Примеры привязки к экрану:
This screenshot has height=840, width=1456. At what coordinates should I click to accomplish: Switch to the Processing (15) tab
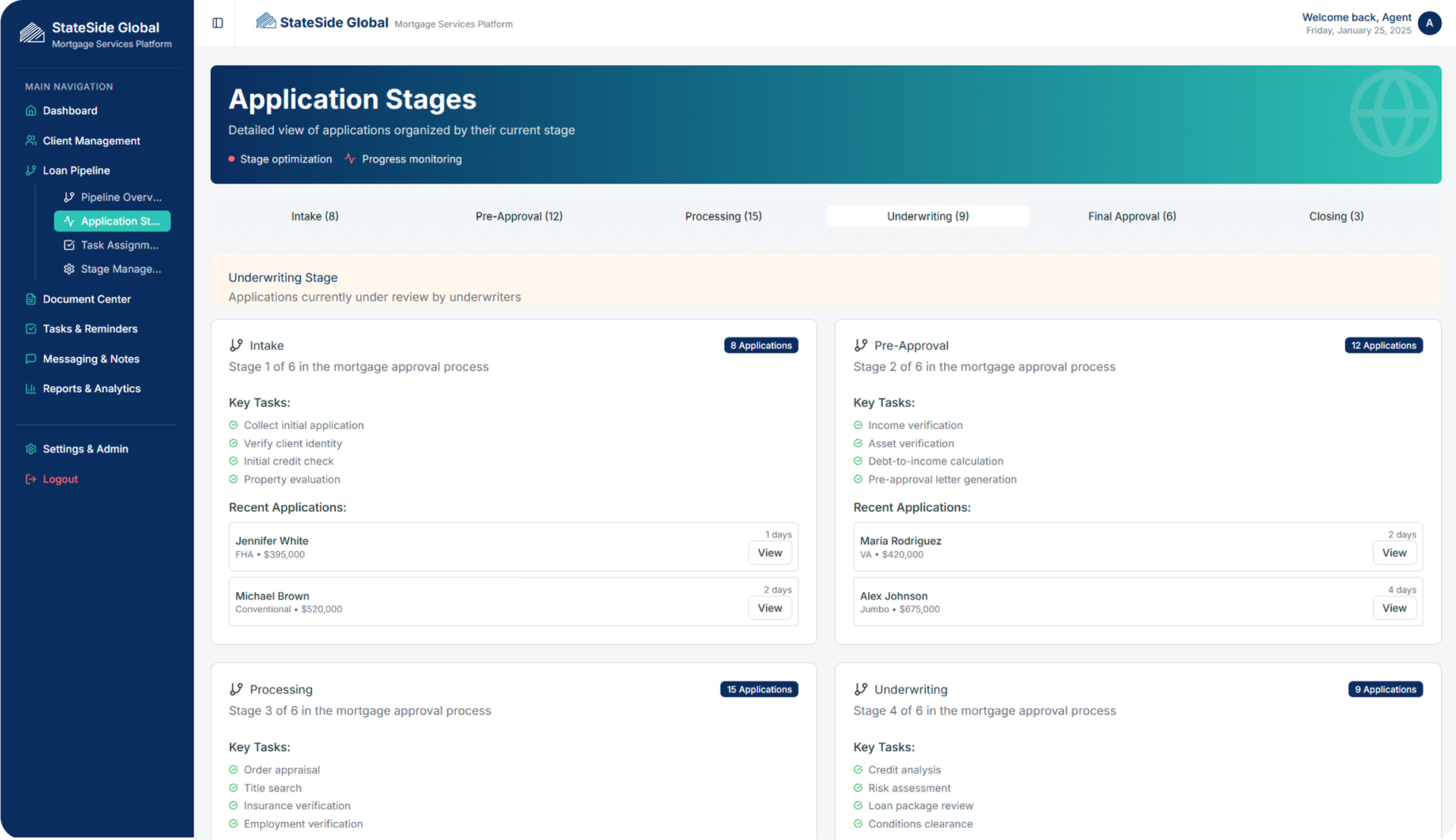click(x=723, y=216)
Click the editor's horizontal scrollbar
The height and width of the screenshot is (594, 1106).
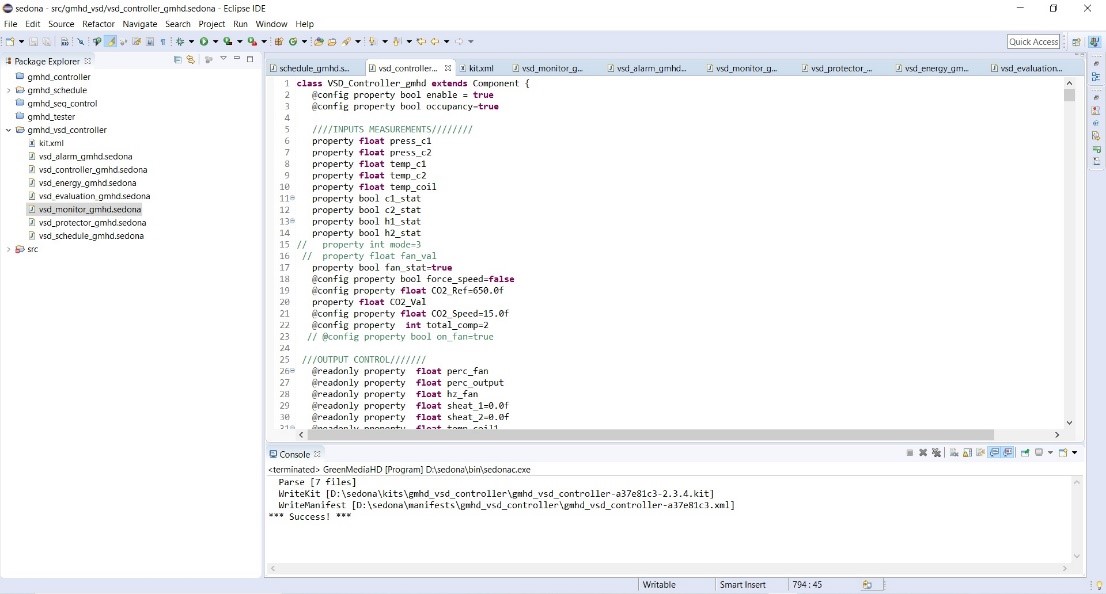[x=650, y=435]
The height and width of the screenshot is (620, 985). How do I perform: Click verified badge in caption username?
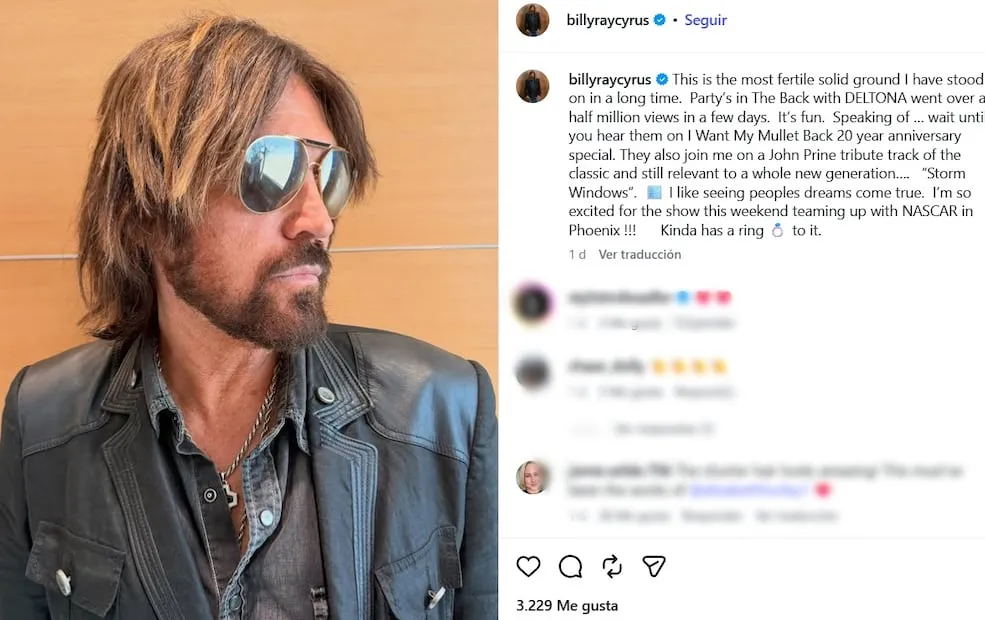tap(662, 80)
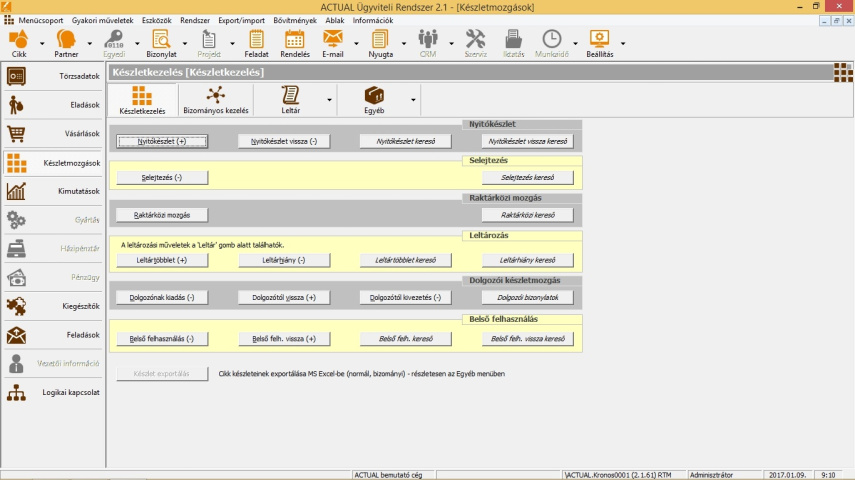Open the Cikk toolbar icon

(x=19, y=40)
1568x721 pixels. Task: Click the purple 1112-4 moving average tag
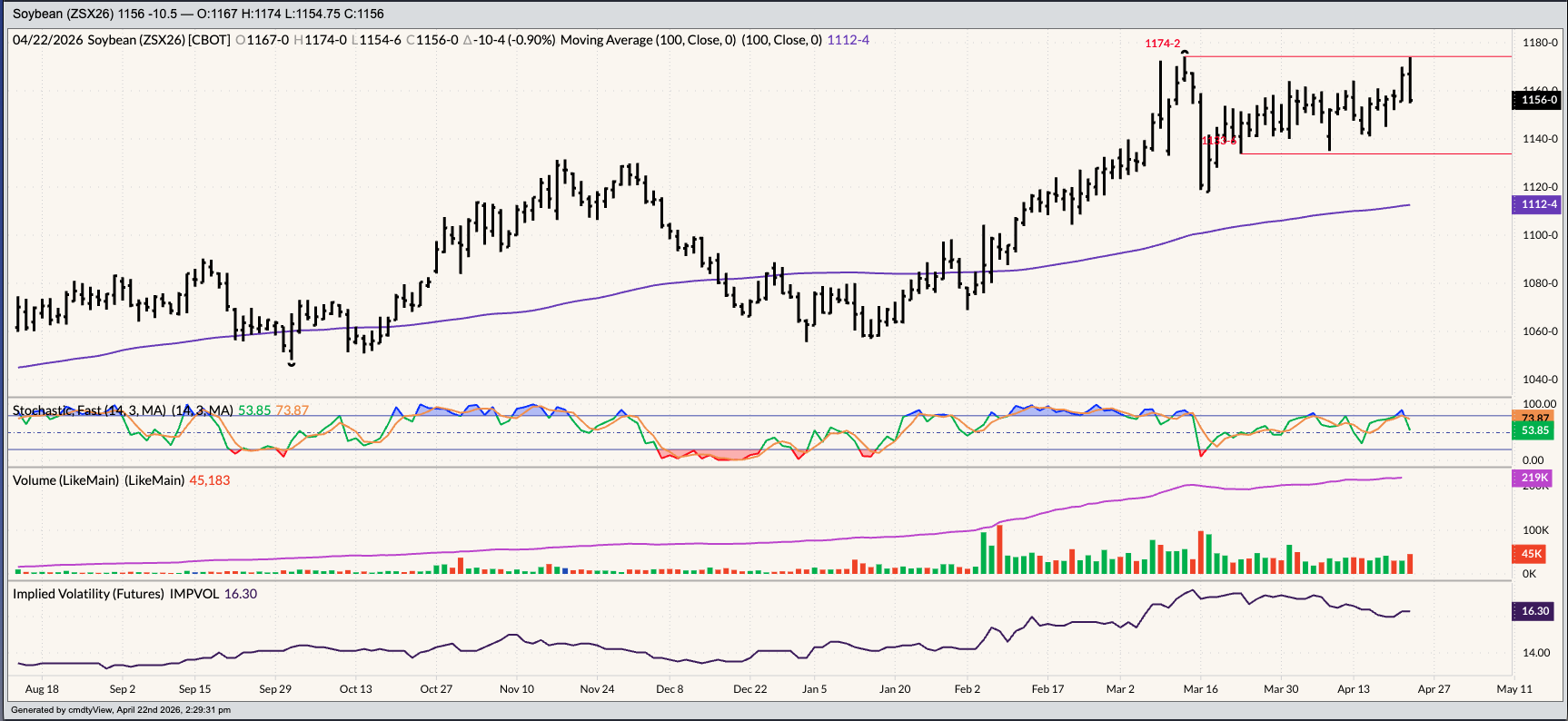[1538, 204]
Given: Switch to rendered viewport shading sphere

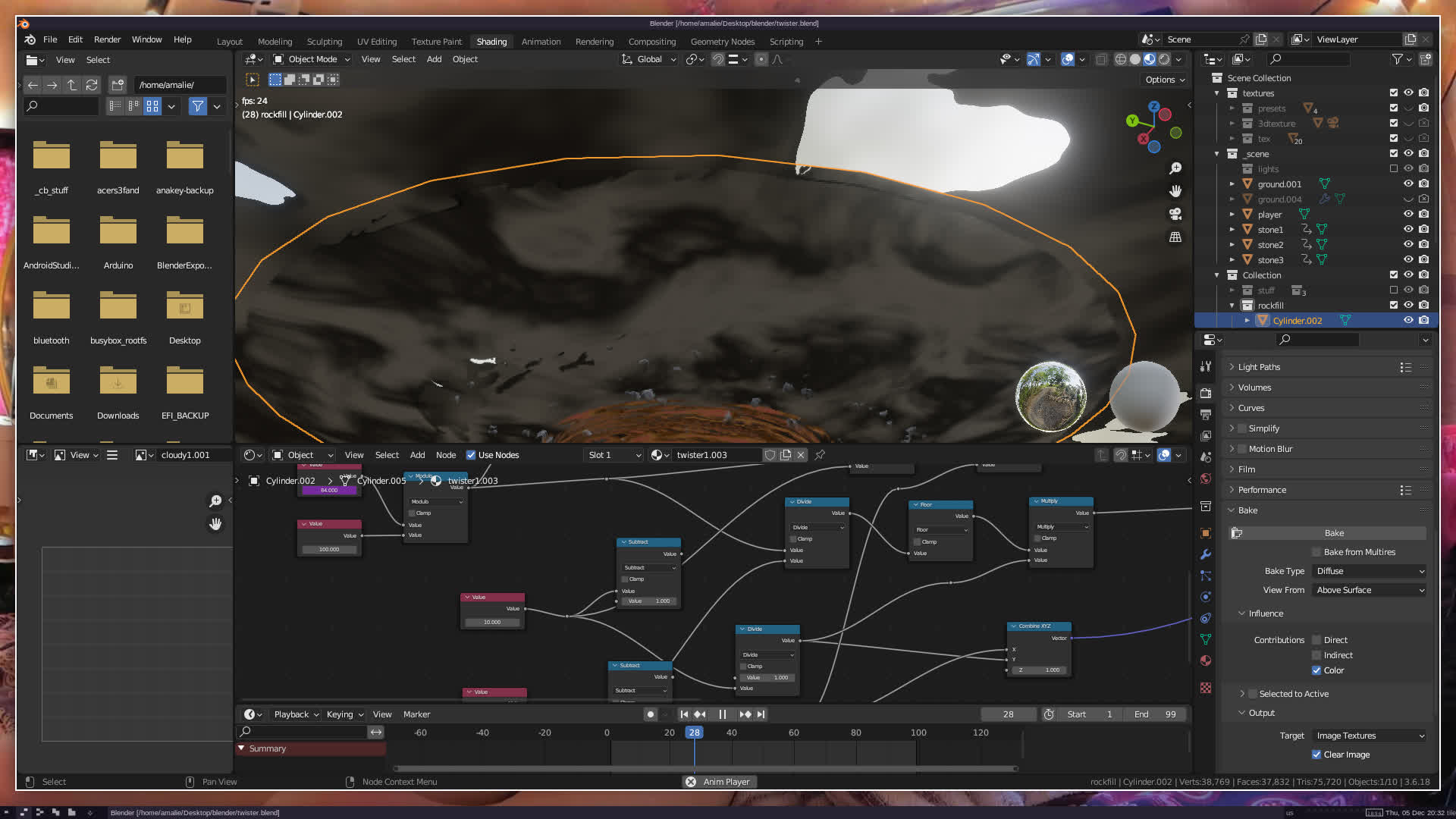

# Задание
Выведите все записи выше слово в слово, без картинок.

# Ответ к заданию
This screenshot has height=840, width=1456. At what coordinates should I click to accomplish: Switch to the Processing (15) tab
click(x=723, y=216)
Click the editor's horizontal scrollbar
The height and width of the screenshot is (594, 1106).
[x=650, y=435]
The height and width of the screenshot is (620, 985). How do I perform: Click verified badge in caption username?
tap(662, 80)
Open the Cikk toolbar icon

(x=19, y=40)
1568x721 pixels. Task: Click the purple 1112-4 moving average tag
[1538, 204]
Given: Switch to rendered viewport shading sphere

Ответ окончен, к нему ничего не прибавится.